Methods: We searched all publications on the association between the IL-10 (-1082A/G) polymorphism and SLE in PubMed, Elsevier Science Direct, Chinese Biomedical Literature Database (CBM), Chinese National Knowledge Infrastructure (CNKI) and Wanfang (Chinese). Meta-analysis was conducted using software Stata version 10.1. Meta-odds ratios (ORs) and 95% conﬁdence intervals (CIs) based on ﬁxed-/random-effects models depended on Cochran's Q-statistic and I(2) values.

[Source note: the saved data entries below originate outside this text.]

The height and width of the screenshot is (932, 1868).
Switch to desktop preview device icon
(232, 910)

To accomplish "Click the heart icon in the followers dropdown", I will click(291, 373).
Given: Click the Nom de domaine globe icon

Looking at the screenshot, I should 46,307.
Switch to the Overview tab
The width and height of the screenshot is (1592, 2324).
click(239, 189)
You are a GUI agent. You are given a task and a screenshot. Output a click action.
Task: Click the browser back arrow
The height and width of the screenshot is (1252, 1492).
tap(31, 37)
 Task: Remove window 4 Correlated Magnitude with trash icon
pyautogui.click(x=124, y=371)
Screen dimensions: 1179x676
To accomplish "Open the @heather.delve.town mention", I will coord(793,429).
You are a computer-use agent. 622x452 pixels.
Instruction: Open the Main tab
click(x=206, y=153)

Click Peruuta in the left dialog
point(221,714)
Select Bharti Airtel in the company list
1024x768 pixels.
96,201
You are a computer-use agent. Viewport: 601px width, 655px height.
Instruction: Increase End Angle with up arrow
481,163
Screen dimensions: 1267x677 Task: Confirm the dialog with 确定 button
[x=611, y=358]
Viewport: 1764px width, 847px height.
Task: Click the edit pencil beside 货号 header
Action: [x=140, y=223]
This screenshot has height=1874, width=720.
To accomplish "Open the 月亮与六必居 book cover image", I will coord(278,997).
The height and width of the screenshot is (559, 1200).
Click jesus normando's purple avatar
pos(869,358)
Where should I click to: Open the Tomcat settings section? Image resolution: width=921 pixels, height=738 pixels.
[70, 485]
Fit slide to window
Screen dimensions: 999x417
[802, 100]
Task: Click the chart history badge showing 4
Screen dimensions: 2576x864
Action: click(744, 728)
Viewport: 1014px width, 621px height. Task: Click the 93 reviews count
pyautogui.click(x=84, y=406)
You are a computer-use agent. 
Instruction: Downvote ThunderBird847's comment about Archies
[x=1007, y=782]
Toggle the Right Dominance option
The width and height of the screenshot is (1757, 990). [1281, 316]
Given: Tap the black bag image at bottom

Results: A total of 17 studies with 2396 cases and 3653 controls were included in this meta-analysis. Meta-analysis was performed for genotypes GG versus AA, GG + AG versus AA, GG versus AG + AA, and G allele versus A allele. Significant differences were found in genotype distribution between SLE and normal controls in whole-population GG versus AA (OR = 1.428, 95% CI = 1.006-2.208). Similar results were detected in the dominant genetics effect of the G allele (OR = 1.202, 95% CI = 1.030-1.403). No significant association was found in allele distribution in whole-population G versus A (OR = 1.125, 95% CI = 0.998-1.269). In subgroup analysis by ethnicity, significant association was found when GG + AG versus AA was performed in a European population (OR = 1.240, 95% CI = 1.022-1.503) and GG versus AG + AA was performed in an Asian population (OR = 3.596, 95% CI = 1.389-9.311). Significant association was found between genotype distribution in Asians (OR = 4.491, 95% CI = 1.552-13.000). Publication year was detected as the source of heterogeneity. In the stratified analysis by publication year, the pooled OR was 1.049 (95% CI = 0.940-1.171; P (heterogeneity) = 0.431; I(2) ( )= 0.4%) in subgroup 1 (publication years 1999-2004). No significant association was found between the IL-10 (-1082 G) allele and SLE in subgroup 1 (Z = 0.85, p = 0.431). In subgroup 2 (publication years 2005-2011), the pooled OR was 1.327 (95% CI = 1.125-1.565; P (heterogeneity) = 0.143; I(2) ( )= 35.8%). Significant association was found between the IL-10 (-1082 G) allele and SLE (Z = 3.36, p = 0.001).
Conclusions: This meta-analysis demonstrates the association between the IL-10 (-1082A/G) polymorphism and SLE. However, further studies are needed for a definitive conclusion.